[Exercise data]
##########

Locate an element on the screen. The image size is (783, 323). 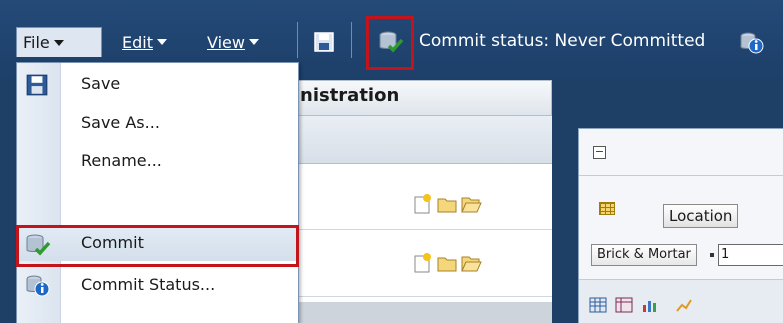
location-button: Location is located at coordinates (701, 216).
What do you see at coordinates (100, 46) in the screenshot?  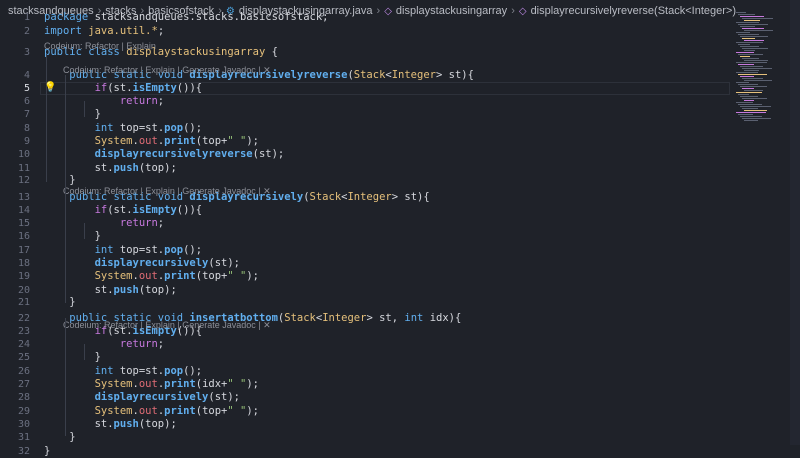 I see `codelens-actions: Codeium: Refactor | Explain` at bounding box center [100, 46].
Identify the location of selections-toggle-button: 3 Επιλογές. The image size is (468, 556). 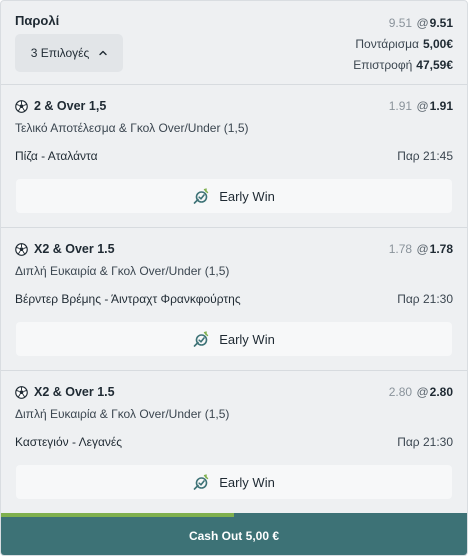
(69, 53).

##########

Render the lines of the listing from the one containing "Identify the location" through the end of the listing as a Markdown table with the columns Row and Line, numbering each row and skipping blank lines. Leave the pictures out.

| Row | Line |
|---|---|
| 1 | Identify the location of selections-toggle-button: 3 Επιλογές. The image size is (468, 556).  |
| 2 | (69, 53). |